§ Selected passage:
--------------------

The rest of the play explores the same issues of power and powerlessness. Prospero schemes to confront his brother, Antonio, for throwing him out of power as Duke of Milan. Caliban schemes to murder Prospero and take back the island, which had previously belonged to his mother. In their own subtle ways, every character tries to re-negotiate his or her place in the power structure of the play.
But I was stuck on Caliban. Like Ariel, he was an original inhabitant of the island. Prospero befriended, educated, and then enslaved him. To explain this dramatic change of treatment, Prospero says that Caliban tried to rape his daughter, Miranda: “Thou most lying slave, whom stripes may move, not kindness! I have used thee, filth as thou art, with human care, and lodged thee in mine own cell, till thou didst seek to violate the honor of my child.”
Caliban doesn’t deny the accusation. “Oh ho, oh ho!” he replies. “Would’t had been done! Thou didst prevent me. I had peopled else the isle with Calibans.” In other words, Caliban admits that he had hoped to reclaim power over his stolen island by using Miranda as a sex object to create a race of his children.
My sympathy and affection for Caliban clashed with my growing commitment to gender equality. I worried at the realization that I cared so much for a character who treated Miranda that way. Miranda was the one who deserved my love and sympathy; instead, I gave those things to her attacker. The literary characters we love can challenge our affections just as much as the people we love—and from the worst perspective, Caliban is an alcoholic, homicidal rapist.
But there is a more charitable way to understand his character, and I clung to it. Caliban’s native home was invaded by colonizing foreign powers. After initial displays of kindness and even love, they tricked Caliban, took control of his island, and forced him into slavery. Prospero calls Caliban “filth,” and that’s how he treats him. When Caliban insults Prospero early in the play, Prospero threatens to punish him with torturous cramps.
Miranda, too, is controlled and dominated by Prospero, altho
ugh the control that Prospero exerts over his daughter is less overt. But Miranda and Caliban react to their respective powerlessness in different ways. While Caliban is angry and vengeful, Miranda is careful and calm. It’s no accident that she ends the play in the middle of a chess game—an apt metaphor for the calculated ways she deals with the characters who overpower her throughout the play.
I am no chess player. The physicality of Caliban’s rage felt closer to home.

--------------------

§ Data block:
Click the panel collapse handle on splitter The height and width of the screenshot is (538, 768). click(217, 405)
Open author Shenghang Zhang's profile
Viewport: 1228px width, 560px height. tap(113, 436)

--------------------

§ What you will do:
1. In the passage on Caliban, to whom had the island belonged before Prospero took it?
2. Copy the passage on Caliban word for word, starting at "My sympathy and" and ending at "alcoholic, homicidal rapist.".

§ Answers by task:
1. Caliban's mother.

2.
My sympathy and affection for Caliban clashed with my growing commitment to gender equality. I worried at the realization that I cared so much for a character who treated Miranda that way. Miranda was the one who deserved my love and sympathy; instead, I gave those things to her attacker. The literary characters we love can challenge our affections just as much as the people we love—and from the worst perspective, Caliban is an alcoholic, homicidal rapist.